(AVAILABLE DATA)

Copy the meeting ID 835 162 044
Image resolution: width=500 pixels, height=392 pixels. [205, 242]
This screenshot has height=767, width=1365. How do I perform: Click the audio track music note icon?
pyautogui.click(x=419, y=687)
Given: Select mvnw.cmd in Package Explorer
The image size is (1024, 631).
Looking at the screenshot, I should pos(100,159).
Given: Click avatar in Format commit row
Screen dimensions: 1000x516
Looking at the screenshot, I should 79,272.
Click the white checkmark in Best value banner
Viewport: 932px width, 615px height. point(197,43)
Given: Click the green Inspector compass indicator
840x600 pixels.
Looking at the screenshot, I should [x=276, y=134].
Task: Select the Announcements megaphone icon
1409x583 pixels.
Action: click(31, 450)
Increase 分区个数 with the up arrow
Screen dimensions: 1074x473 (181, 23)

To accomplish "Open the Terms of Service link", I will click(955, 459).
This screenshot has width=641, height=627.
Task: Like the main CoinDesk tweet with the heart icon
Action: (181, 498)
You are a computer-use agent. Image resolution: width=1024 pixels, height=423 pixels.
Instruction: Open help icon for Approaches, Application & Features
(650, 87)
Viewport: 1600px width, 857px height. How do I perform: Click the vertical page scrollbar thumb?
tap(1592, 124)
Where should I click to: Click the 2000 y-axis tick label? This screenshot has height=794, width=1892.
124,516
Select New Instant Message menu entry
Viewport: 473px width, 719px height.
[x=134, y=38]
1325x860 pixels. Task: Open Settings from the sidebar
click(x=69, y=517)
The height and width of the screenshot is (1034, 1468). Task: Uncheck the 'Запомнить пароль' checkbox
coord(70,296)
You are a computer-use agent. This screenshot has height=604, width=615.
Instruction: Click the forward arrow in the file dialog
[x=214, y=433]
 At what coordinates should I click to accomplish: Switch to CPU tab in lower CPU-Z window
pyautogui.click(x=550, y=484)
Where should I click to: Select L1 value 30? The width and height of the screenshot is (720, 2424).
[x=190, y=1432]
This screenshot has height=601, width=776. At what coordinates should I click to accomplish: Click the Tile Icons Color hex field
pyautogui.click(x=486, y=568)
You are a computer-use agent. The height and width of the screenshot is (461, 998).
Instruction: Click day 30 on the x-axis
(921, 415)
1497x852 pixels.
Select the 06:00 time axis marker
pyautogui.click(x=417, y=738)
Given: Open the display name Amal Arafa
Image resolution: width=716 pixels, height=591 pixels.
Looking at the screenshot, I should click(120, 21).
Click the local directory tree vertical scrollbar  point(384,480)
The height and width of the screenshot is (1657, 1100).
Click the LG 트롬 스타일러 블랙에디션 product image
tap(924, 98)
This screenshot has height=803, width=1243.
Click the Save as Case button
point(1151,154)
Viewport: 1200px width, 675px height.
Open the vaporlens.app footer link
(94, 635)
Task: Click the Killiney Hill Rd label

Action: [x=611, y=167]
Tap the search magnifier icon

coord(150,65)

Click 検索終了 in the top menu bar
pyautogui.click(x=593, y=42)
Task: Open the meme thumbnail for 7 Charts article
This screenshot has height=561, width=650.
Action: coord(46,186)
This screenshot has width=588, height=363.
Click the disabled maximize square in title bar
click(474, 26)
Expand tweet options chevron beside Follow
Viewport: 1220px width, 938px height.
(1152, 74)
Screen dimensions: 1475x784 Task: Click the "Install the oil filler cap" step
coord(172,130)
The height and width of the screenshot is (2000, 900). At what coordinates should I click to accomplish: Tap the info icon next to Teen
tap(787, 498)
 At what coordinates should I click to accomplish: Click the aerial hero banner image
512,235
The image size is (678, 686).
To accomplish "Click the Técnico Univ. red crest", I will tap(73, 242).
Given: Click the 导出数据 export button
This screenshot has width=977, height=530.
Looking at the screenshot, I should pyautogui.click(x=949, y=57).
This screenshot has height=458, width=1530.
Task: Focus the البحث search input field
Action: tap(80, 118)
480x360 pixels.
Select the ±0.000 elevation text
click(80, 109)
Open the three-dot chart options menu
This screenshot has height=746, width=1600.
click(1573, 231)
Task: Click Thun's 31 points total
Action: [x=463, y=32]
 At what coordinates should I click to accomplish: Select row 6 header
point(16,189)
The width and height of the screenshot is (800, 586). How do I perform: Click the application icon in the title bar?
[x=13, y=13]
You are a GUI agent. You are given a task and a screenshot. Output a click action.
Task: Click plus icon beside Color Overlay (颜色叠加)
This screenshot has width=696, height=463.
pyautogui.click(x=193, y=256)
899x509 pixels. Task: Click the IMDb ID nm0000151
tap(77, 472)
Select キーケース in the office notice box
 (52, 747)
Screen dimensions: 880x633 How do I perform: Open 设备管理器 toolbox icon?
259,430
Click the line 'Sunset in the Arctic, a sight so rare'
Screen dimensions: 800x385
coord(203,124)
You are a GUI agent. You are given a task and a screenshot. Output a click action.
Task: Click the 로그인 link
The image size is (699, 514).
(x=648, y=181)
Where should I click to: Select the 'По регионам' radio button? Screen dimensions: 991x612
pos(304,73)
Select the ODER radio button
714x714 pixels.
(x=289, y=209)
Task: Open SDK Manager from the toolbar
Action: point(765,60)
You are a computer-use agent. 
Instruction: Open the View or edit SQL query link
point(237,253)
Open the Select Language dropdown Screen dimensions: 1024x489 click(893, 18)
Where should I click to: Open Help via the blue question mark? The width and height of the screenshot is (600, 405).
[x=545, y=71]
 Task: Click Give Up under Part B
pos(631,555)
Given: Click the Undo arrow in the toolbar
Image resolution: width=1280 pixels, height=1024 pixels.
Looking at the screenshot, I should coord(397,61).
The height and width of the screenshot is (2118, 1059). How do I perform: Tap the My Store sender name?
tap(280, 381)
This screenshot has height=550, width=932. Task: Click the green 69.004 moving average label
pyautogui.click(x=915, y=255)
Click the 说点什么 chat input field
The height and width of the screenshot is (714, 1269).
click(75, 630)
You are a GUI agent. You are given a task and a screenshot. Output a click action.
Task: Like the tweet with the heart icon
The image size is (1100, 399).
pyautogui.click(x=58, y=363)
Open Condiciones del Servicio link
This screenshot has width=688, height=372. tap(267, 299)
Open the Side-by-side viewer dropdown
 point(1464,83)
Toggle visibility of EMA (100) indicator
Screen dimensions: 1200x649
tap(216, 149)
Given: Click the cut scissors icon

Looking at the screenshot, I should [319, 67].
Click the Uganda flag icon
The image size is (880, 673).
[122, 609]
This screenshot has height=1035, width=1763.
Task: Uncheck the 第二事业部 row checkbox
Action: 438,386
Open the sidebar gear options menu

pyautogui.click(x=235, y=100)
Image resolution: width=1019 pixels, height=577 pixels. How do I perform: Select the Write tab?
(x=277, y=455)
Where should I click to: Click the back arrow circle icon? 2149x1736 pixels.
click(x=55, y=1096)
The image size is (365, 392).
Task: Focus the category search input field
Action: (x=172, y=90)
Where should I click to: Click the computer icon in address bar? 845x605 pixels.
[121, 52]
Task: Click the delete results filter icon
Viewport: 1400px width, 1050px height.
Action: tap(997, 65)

(End AVAILABLE DATA)

• TASK DESCRIPTION:
Lines from the entries that contain the word "indicator" are what the answer must hold.

• FINISHED EXERCISE:
Given: Click the green Inspector compass indicator
Toggle visibility of EMA (100) indicator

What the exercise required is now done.